Task to complete:
Give back the full data, unchanged and complete.
-----
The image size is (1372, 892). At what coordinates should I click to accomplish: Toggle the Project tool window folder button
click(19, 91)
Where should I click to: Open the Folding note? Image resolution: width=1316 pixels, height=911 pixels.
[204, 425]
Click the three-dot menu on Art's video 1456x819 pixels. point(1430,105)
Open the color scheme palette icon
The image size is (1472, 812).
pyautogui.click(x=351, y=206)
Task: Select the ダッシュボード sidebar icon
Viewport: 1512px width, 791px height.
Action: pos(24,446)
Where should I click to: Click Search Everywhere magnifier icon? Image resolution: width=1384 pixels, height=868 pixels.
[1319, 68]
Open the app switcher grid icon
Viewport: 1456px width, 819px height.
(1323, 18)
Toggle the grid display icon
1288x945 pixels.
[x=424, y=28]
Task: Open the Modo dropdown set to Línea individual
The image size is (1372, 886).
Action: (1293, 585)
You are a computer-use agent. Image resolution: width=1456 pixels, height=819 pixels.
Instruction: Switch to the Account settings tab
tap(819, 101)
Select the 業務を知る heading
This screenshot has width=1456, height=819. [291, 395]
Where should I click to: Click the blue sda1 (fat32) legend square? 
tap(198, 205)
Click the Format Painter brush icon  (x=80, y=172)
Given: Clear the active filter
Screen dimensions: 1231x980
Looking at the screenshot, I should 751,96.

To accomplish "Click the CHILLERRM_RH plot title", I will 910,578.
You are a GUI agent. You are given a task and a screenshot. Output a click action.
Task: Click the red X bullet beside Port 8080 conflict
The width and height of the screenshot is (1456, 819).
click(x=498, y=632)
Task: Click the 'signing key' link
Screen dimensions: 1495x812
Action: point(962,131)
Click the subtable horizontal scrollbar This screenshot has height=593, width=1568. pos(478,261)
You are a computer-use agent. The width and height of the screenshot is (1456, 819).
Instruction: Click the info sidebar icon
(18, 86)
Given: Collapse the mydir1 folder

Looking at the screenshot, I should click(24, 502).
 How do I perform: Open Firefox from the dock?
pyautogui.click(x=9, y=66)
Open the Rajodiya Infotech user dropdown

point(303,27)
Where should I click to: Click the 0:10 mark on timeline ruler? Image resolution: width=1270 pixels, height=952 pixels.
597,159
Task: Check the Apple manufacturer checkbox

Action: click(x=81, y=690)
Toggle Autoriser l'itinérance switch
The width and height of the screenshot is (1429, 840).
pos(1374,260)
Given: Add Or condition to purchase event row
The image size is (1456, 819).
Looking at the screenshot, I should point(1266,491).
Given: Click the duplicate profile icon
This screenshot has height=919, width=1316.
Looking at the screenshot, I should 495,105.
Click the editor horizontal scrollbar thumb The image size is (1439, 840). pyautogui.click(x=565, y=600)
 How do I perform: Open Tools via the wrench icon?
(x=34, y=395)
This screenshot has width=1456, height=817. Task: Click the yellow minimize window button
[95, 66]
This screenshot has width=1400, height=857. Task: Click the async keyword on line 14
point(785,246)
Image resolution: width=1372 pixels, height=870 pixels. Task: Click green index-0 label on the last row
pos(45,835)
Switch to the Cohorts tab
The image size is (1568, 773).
-----
Exercise answer:
The image size is (1372, 892). At what coordinates should I click to accomplish: Toggle the Project tool window folder button
click(19, 91)
Where should I click to: Open the Folding note? Image resolution: width=1316 pixels, height=911 pixels.
[204, 425]
Click the three-dot menu on Art's video 1456x819 pixels. point(1430,105)
Open the color scheme palette icon
The image size is (1472, 812).
pyautogui.click(x=351, y=206)
Task: Select the ダッシュボード sidebar icon
Viewport: 1512px width, 791px height.
Action: pos(24,446)
Where should I click to: Click Search Everywhere magnifier icon? Image resolution: width=1384 pixels, height=868 pixels.
[1319, 68]
Open the app switcher grid icon
Viewport: 1456px width, 819px height.
(1323, 18)
Toggle the grid display icon
1288x945 pixels.
[x=424, y=28]
Task: Open the Modo dropdown set to Línea individual
The image size is (1372, 886).
Action: (1293, 585)
You are a computer-use agent. Image resolution: width=1456 pixels, height=819 pixels.
Instruction: Switch to the Account settings tab
tap(819, 101)
Select the 業務を知る heading
This screenshot has width=1456, height=819. [291, 395]
Where should I click to: Click the blue sda1 (fat32) legend square? 
tap(198, 205)
Click the Format Painter brush icon  (x=80, y=172)
Given: Clear the active filter
Screen dimensions: 1231x980
Looking at the screenshot, I should 751,96.

To accomplish "Click the CHILLERRM_RH plot title", I will 910,578.
You are a GUI agent. You are given a task and a screenshot. Output a click action.
Task: Click the red X bullet beside Port 8080 conflict
The width and height of the screenshot is (1456, 819).
click(x=498, y=632)
Task: Click the 'signing key' link
Screen dimensions: 1495x812
Action: point(962,131)
Click the subtable horizontal scrollbar This screenshot has height=593, width=1568. pos(478,261)
You are a computer-use agent. The width and height of the screenshot is (1456, 819).
Instruction: Click the info sidebar icon
(18, 86)
Given: Collapse the mydir1 folder

Looking at the screenshot, I should click(24, 502).
 How do I perform: Open Firefox from the dock?
pyautogui.click(x=9, y=66)
Open the Rajodiya Infotech user dropdown

point(303,27)
Where should I click to: Click the 0:10 mark on timeline ruler? Image resolution: width=1270 pixels, height=952 pixels.
597,159
Task: Check the Apple manufacturer checkbox

Action: click(x=81, y=690)
Toggle Autoriser l'itinérance switch
The width and height of the screenshot is (1429, 840).
pos(1374,260)
Given: Add Or condition to purchase event row
The image size is (1456, 819).
Looking at the screenshot, I should point(1266,491).
Given: Click the duplicate profile icon
This screenshot has height=919, width=1316.
Looking at the screenshot, I should 495,105.
Click the editor horizontal scrollbar thumb The image size is (1439, 840). pyautogui.click(x=565, y=600)
 How do I perform: Open Tools via the wrench icon?
(x=34, y=395)
This screenshot has width=1456, height=817. Task: Click the yellow minimize window button
[95, 66]
This screenshot has width=1400, height=857. Task: Click the async keyword on line 14
point(785,246)
Image resolution: width=1372 pixels, height=870 pixels. Task: Click green index-0 label on the last row
pos(45,835)
Switch to the Cohorts tab
The image size is (1568, 773).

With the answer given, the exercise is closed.